Work request a:
Copy the part of the hermitage post word for word, starting at "With all the" and ending at "beauty for you.".

Supplied text:

With all the crazy in the world — you know, the destruction of Western Civilization and all that — I thought it was time for a brief blogging retreat to the former Ye Olde Wreck, now known as Mo Saoirce (My Freedom) Hermitage.

So here are some moments of peace and beauty for you.

The hermitage in morning light and shadow

The light gray gravel heaped beside the driveway will soon go on the top of the slope in front of the house as part of my nefarious campaign to rid the world (at least my world) of lawns. It’s what they call 2″ to 8″ cobble, so has a mix of small and very large rocks. This is exactly what I wanted for that spot and was lucky to find it in the next town over.

Roses on the rocks

A rose bush, past its seasonal prime and dropping petals, bows over the rock garden, where the sedum I planted last August continue to thrive, despite my best efforts.

Sedum volunteers

Speaking of the resilience of sedum, the four flats of it I bought last year at an end-of-season sale sat for a month next to the house before The Wandering Monk, the neighbor boy, and I were able to get the rock slope built and covered with topsoil. I feared the already-long wait in the flats might harm them. But to the contrary, in addition to them growing like Audrey 2 amid the rocks, this spring I discovered they’d put down roots (or whatever passes for roots with sedum) on the gravel where they’d sat all that time.

Data listing:
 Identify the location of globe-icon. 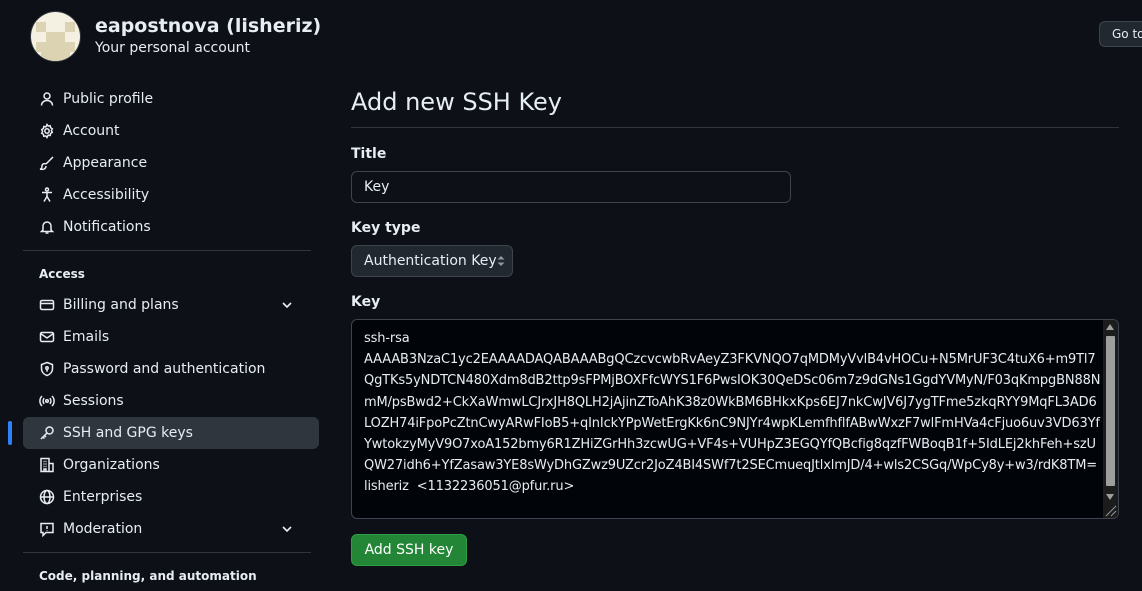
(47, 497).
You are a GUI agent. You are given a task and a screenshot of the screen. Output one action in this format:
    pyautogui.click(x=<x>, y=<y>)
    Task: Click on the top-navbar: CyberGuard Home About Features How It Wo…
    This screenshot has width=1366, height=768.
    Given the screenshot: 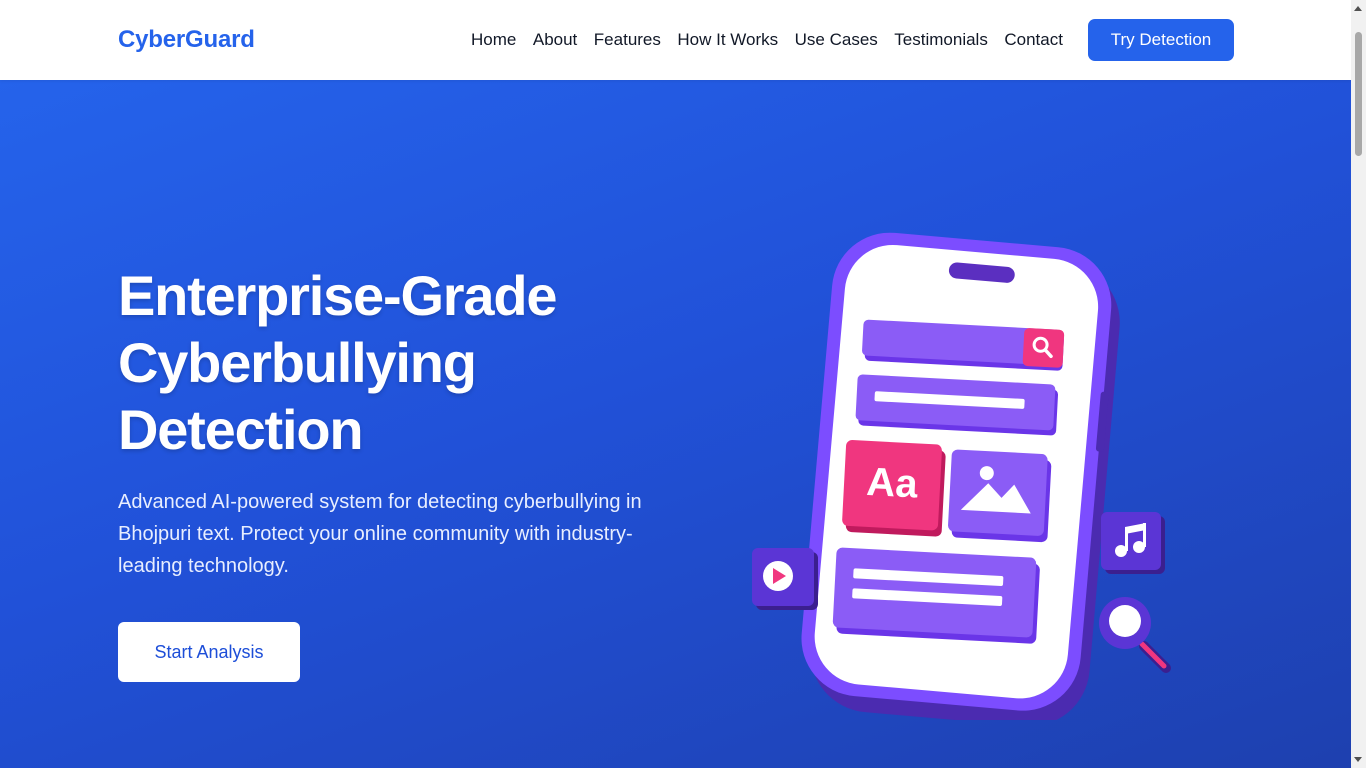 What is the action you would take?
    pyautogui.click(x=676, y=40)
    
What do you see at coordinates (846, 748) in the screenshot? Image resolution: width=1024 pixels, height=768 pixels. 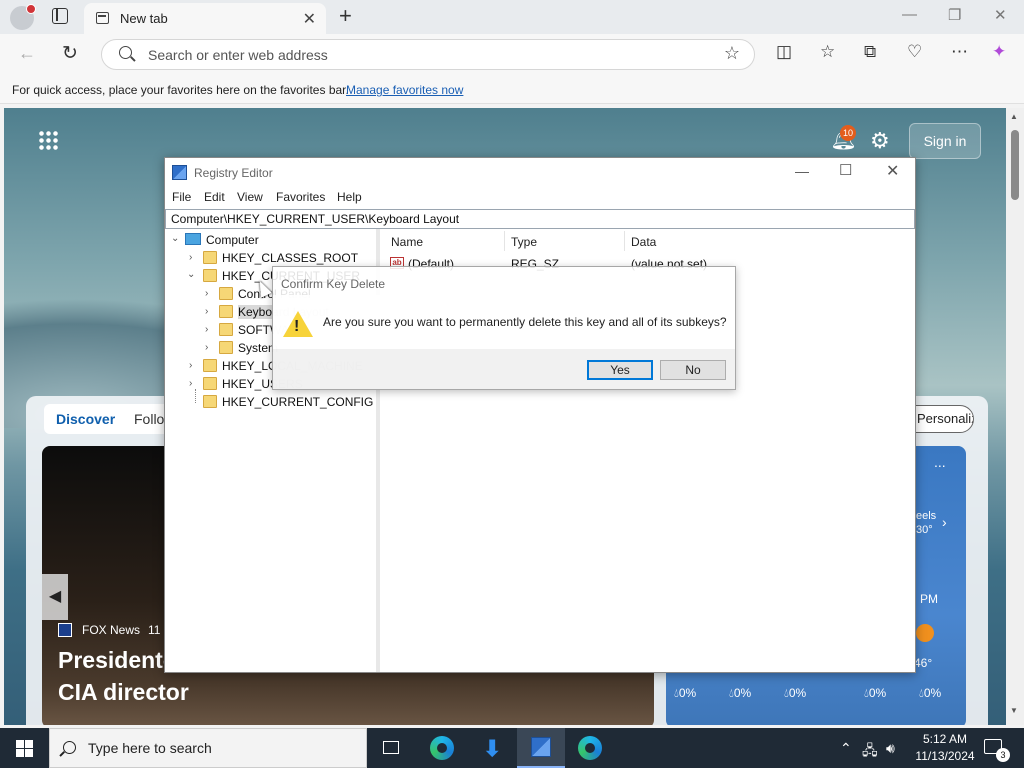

...

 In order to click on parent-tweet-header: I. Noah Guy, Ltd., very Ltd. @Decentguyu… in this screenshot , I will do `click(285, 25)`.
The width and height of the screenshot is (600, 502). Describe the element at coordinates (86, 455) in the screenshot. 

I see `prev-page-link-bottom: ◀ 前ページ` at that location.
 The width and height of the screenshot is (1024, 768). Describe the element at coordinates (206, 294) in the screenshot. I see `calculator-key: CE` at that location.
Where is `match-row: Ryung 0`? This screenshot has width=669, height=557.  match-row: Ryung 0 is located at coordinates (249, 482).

Work request b:
Recast the lines of the listing as a JSON list of strings with one string per line and no blank lines, starting at the line that contains "The width and height of the screenshot is (600, 502)." and ending at the line that contains "coordinates (249, 482).".

Response box a:
With all the crazy in the world — you know, the destruction of Western Civilization and all that — I thought it was time for a brief blogging retreat to the former Ye Olde Wreck, now known as Mo Saoirce (My Freedom) Hermitage.

So here are some moments of peace and beauty for you.

Response box b:
[
  "The width and height of the screenshot is (600, 502). Describe the element at coordinates (86, 455) in the screenshot. ",
  "I see `prev-page-link-bottom: ◀ 前ページ` at that location.",
  " The width and height of the screenshot is (1024, 768). Describe the element at coordinates (206, 294) in the screenshot. I see `calculator-key: CE` at that location.",
  "Where is `match-row: Ryung 0`? This screenshot has width=669, height=557.  match-row: Ryung 0 is located at coordinates (249, 482)."
]